▶ **SELECTED PASSAGE**

☆ ☆ ☆ ☆ ☆ ☆ ☆

Nutritional science investigates the metabolic and physiological responses of the body to diet. With advances in the fields of molecular biology, biochemistry, and genetics, the study of nutrition is increasingly concerned with metabolism and metabolic pathways: the sequences of biochemical steps through which substances in living things change from one form to another.
The human body contains chemical compounds, such as water, carbohydrates (sugar, starch, and fiber), amino acids (in proteins), fatty acids (in lipids), and nucleic acids (DNA and RNA). These compounds in turn consist of elements such as carbon, hydrogen, oxygen, nitrogen, phosphorus, calcium, iron, zinc, magnesium, manganese, and so on. All of these chemical compounds and elements occur in various forms and combinations (e.g. hormones, vitamins, phospholipids, hydroxyapatite), both in the human body and in the plant and animal organisms that humans eat.

☆ ☆ ☆ ☆ ☆ ☆ ☆

▶ **GIVEN MATERIAL**
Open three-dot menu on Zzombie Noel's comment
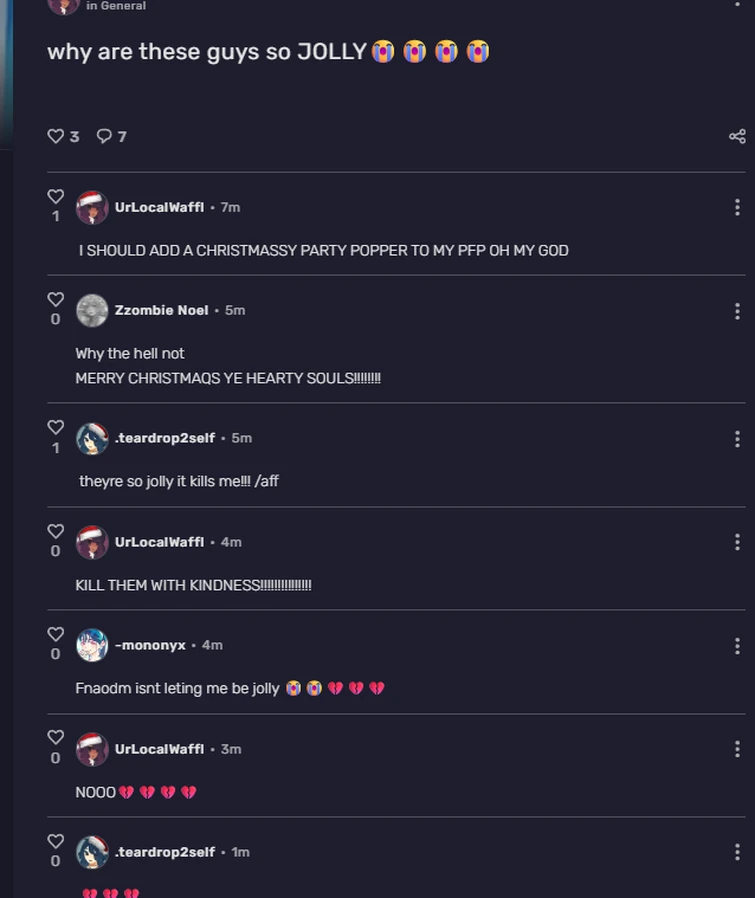The height and width of the screenshot is (898, 755). (737, 311)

☆ ☆ ☆ ☆ ☆ ☆ ☆

▶ **WHAT TO WORK ON**
**1)** In the passage on nutritional science, which three forms of carbohydrates are listed?
**2)** Continue the passage on nutritional science from where it stops.

▶ **TASK-BY-TASK ANSWERS**
**1)** Sugar, starch, and fiber.

**2)**
The human body consists of elements and compounds ingested, digested, absorbed, and circulated through the bloodstream to feed the cells of the body. Except in the unborn fetus, the digestive system is the first system involved. In a typical adult, about seven liters of digestive juices enter the lumen of the digestive tract. These break chemical bonds in ingested molecules, and modulate their conformations and energy states. Though some molecules are absorbed into the bloodstream unchanged, digestive processes release them from the matrix of foods. Unabsorbed matter, along with some waste products of metabolism, is eliminated from the body in the feces.